Insulation for non-musical Yardling cars from the sound of brass and the squeal of bagpipes was assured last night by William C. Murphy '46 3L, secretary of the Union, who announced that Holden Chapel will now be available as an afternoon practice room for Freshmen virtuosi.
Negotiations with David W. Bailey '21, secretary of the Corporation, for the use of Holden from 1 to 6 o'clock were successfully completed yesterday by Gayton E. Germaine, instructor in Economics. Reservations can be made at Holworthy 4, described by Murphy as "a hotbed of music makers."
The Holworthy hotbed was mixed in its reaction to the prospect of artistic self-expression in the acoustic horror of Holden.
Doubt about the workability of consigning the saxophonist, clarinetist, spinet piano thumper, and the "just learning" violinist who inhabit his entry to Holden solitude was expressed by Proctor Jerrold Scoutt 3L last night. He had no doubts about the desirability.
"There was a trumpet player downstairs last year," muttered Scoutt, "whom we tried to isolate in PBH. After the snow fell we never really succeeded." Scoutt appeared a defeated man last night without will to resist, as he sadly admitted that arpeggios and corporate law make an indigestible mixture.

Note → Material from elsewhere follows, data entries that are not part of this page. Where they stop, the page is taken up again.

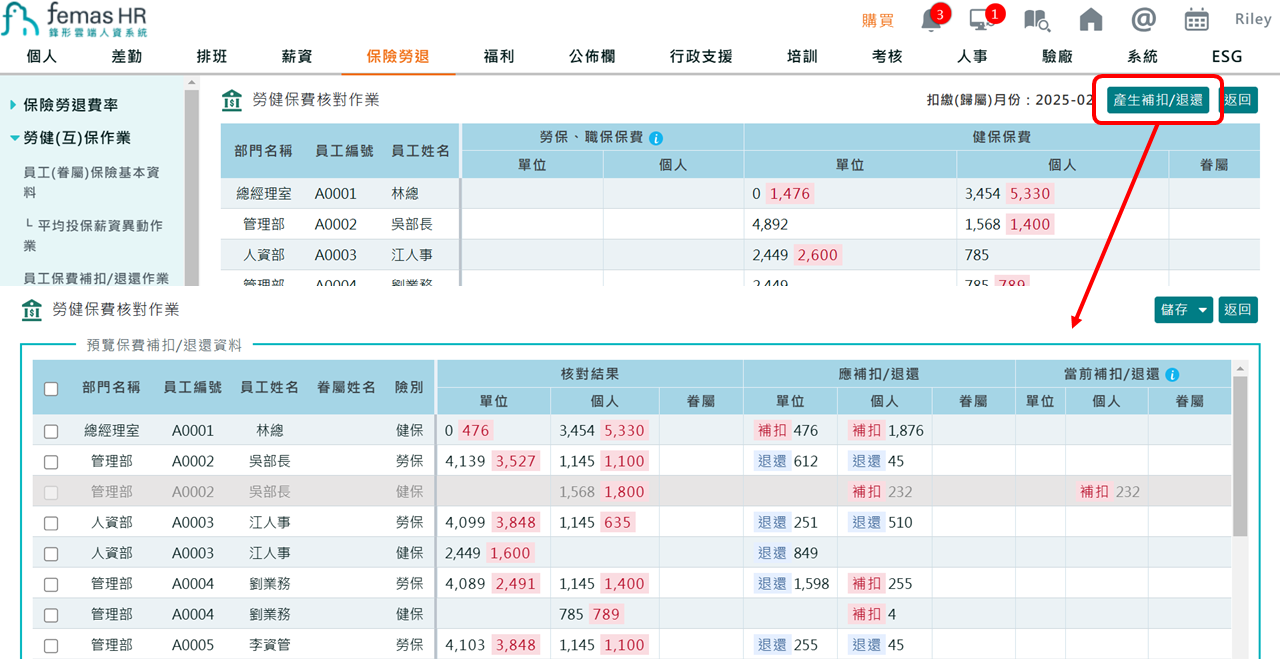Check the checkbox for 江人事 勞保 row

pyautogui.click(x=51, y=522)
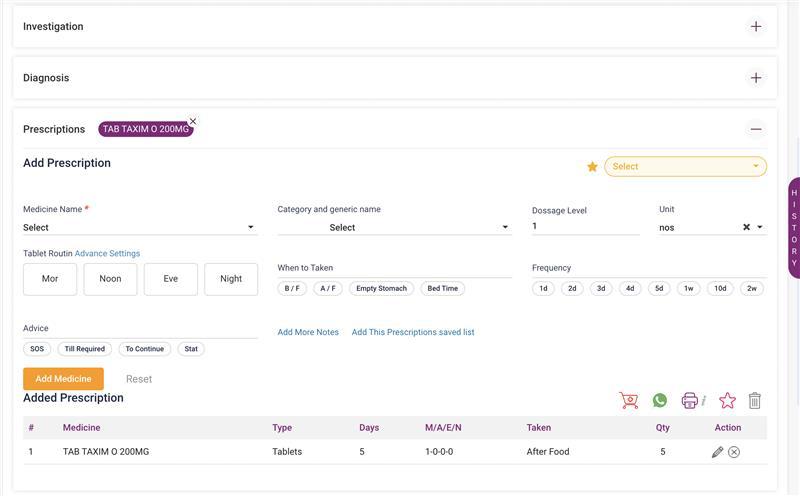This screenshot has height=496, width=800.
Task: Toggle the Night tablet routine box
Action: 231,279
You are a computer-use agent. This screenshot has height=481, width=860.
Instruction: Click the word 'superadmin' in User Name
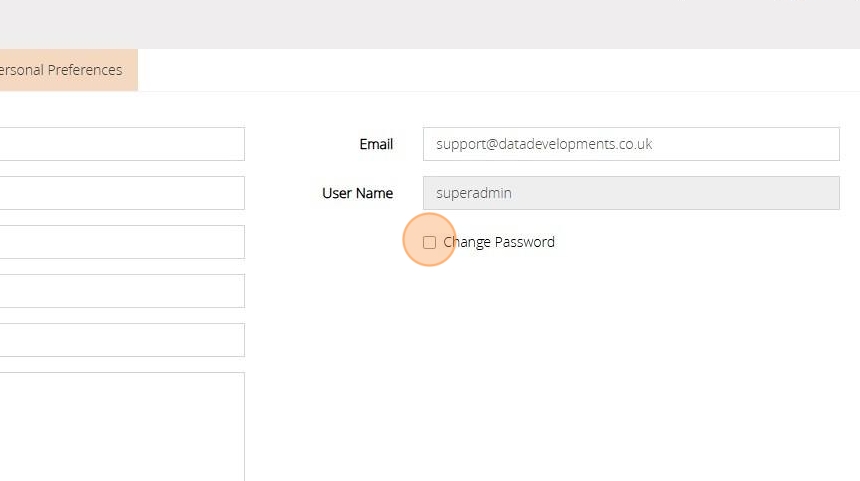(474, 193)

Holworthy jam sessions are bad enough of themselves, despaired Winston McClellan '51, but the bagpipes of Leigh Cross '51 across the walk in Thayer Hall are like a cat on the fence that a slipper won't silence.
His Holworthy roommate, Stewart B. Gifford '51, who has fiddler James A. Gleason '51 down the corridor, pianist Howard J. Scott '51 on the other side and sax maestro William Olmsiead '51 underneath the floorboards disagreed "Music hath charms," he insisted.